### Data under study

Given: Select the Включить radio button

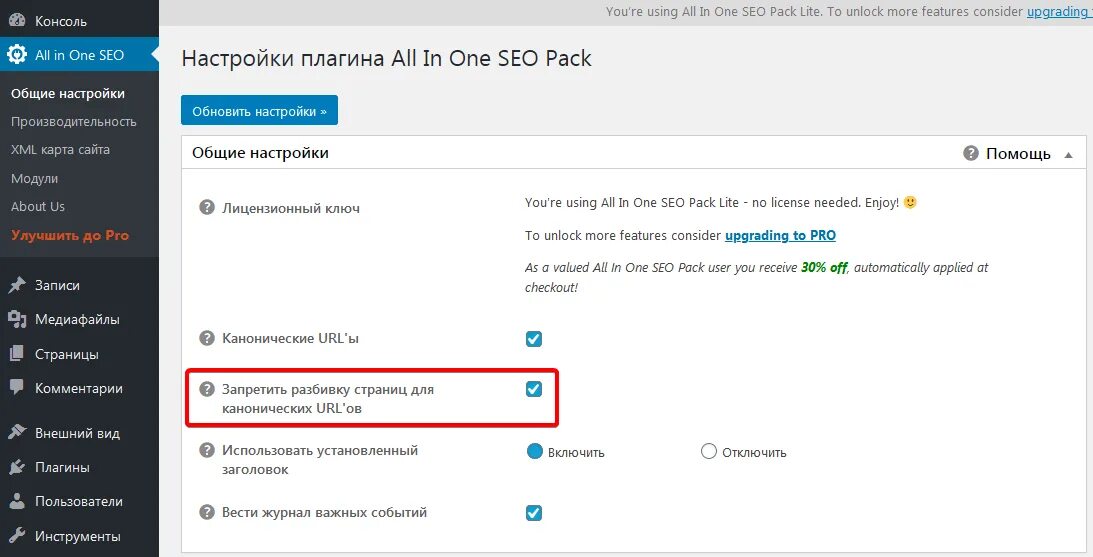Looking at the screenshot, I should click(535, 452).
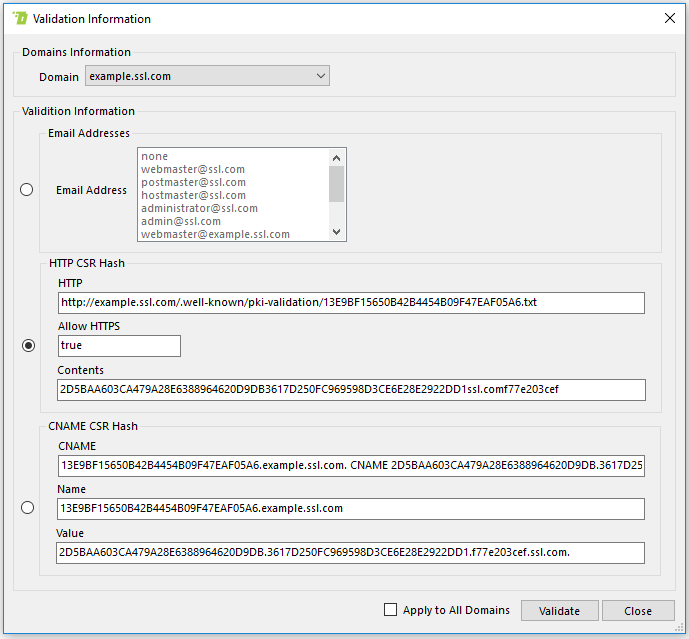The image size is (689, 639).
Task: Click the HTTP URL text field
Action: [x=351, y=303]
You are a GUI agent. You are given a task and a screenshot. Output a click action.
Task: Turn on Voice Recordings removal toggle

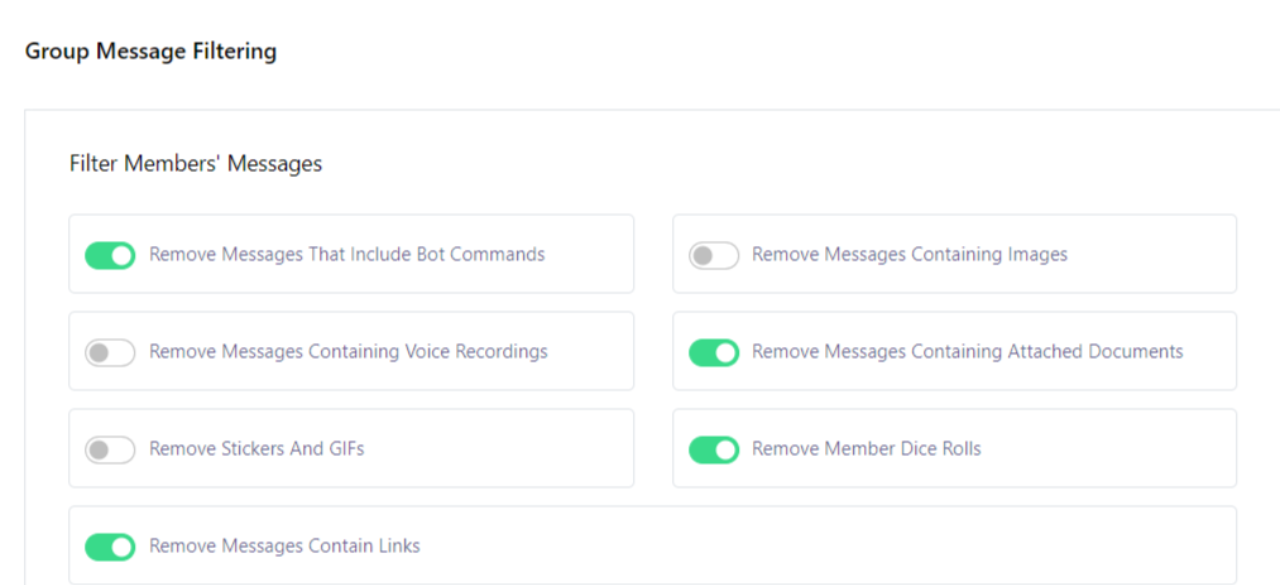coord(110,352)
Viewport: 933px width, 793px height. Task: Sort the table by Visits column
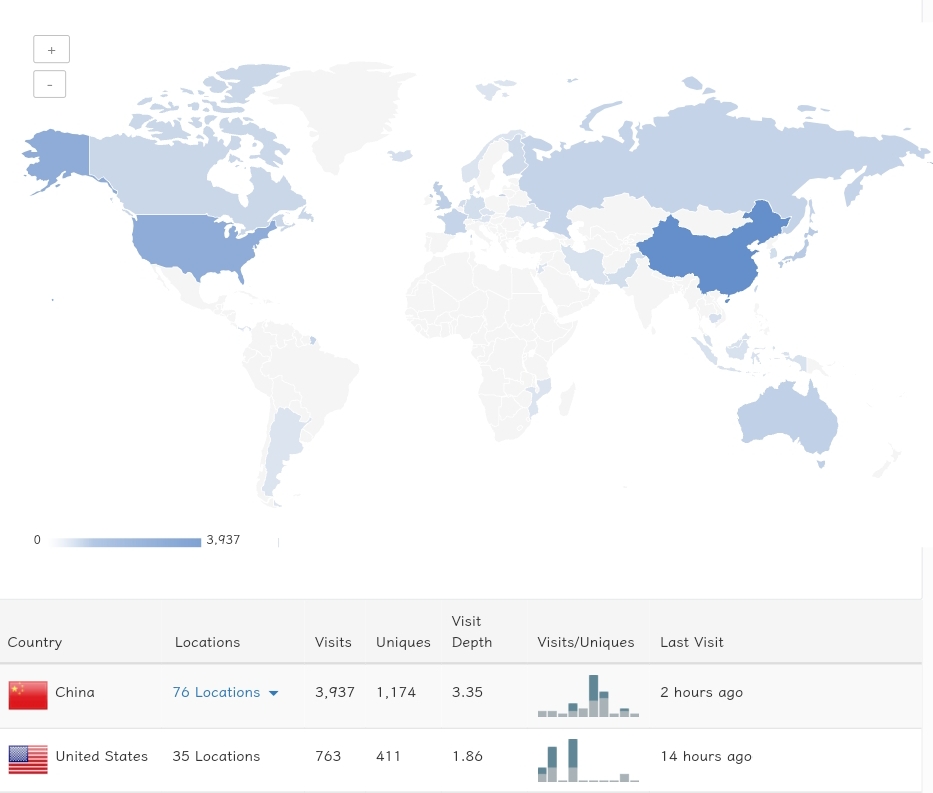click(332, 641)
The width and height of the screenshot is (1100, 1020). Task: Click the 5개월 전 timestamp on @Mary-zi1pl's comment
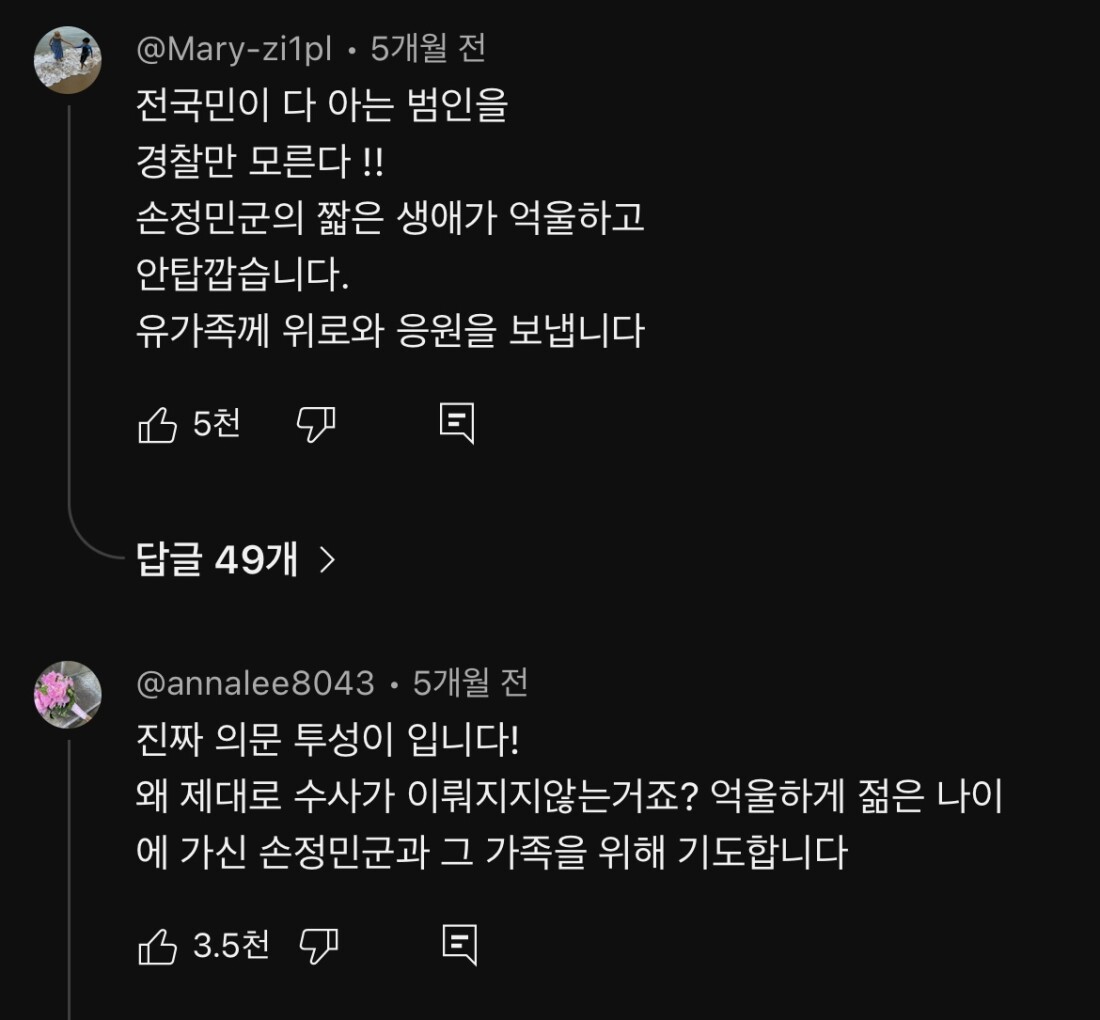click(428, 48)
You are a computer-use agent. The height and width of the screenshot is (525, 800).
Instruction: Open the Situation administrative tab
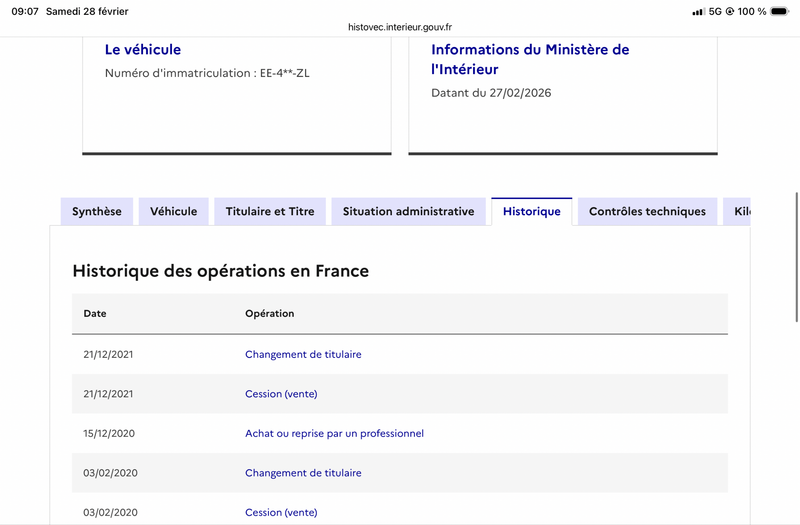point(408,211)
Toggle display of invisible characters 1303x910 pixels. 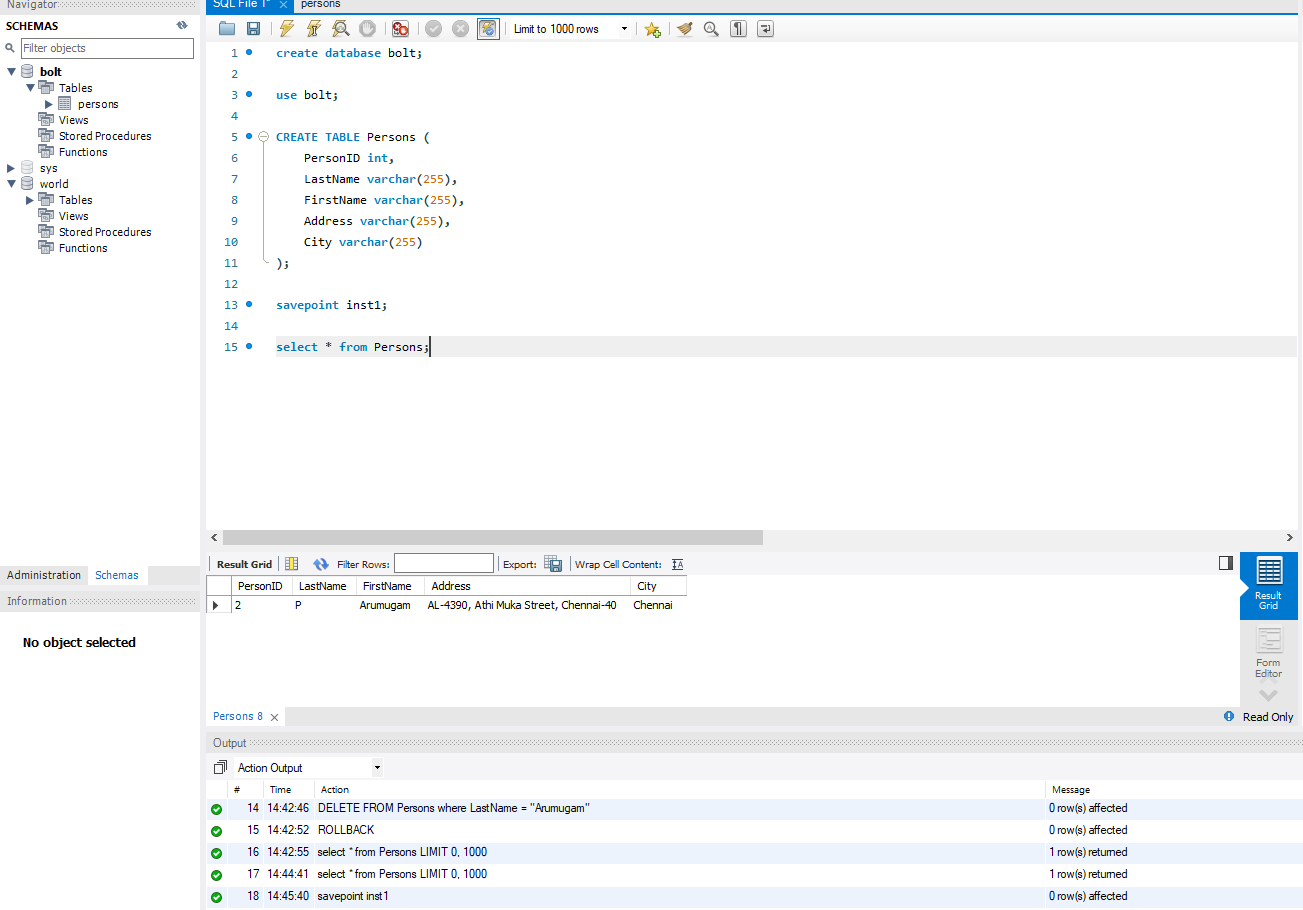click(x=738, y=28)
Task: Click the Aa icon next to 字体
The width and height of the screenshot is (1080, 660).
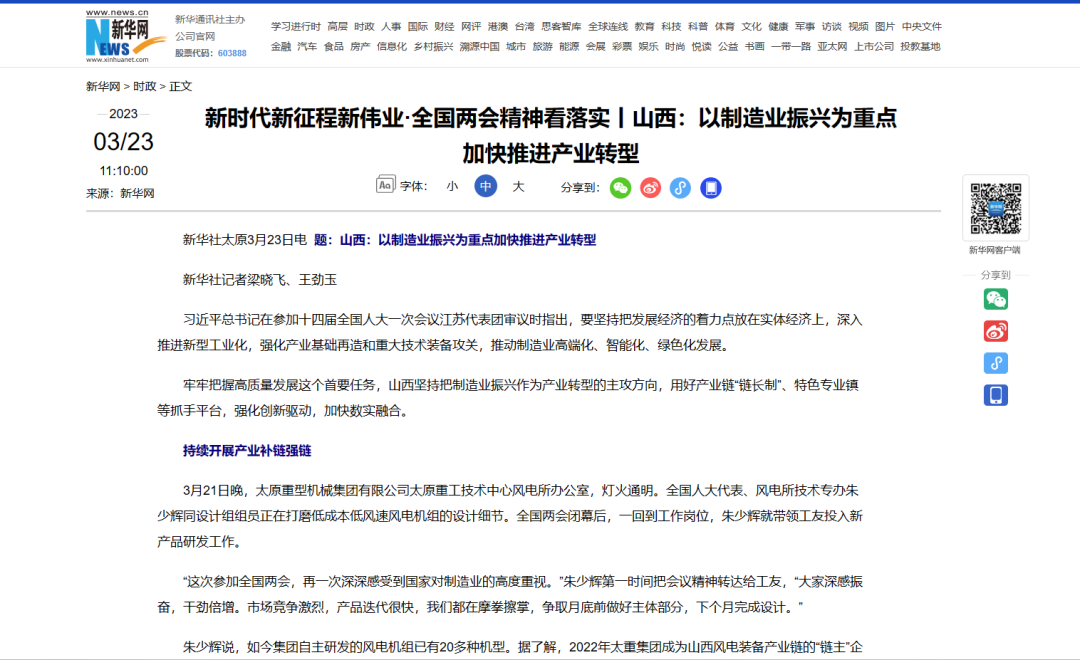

######

_Problem details_
Go through the lines above. Select every one that has the string "agent".

_Response to the task_
You are a GUI agent. You are given a task and a screenshot. Output a click action.
You are a computer-use agent. The height and width of the screenshot is (525, 800).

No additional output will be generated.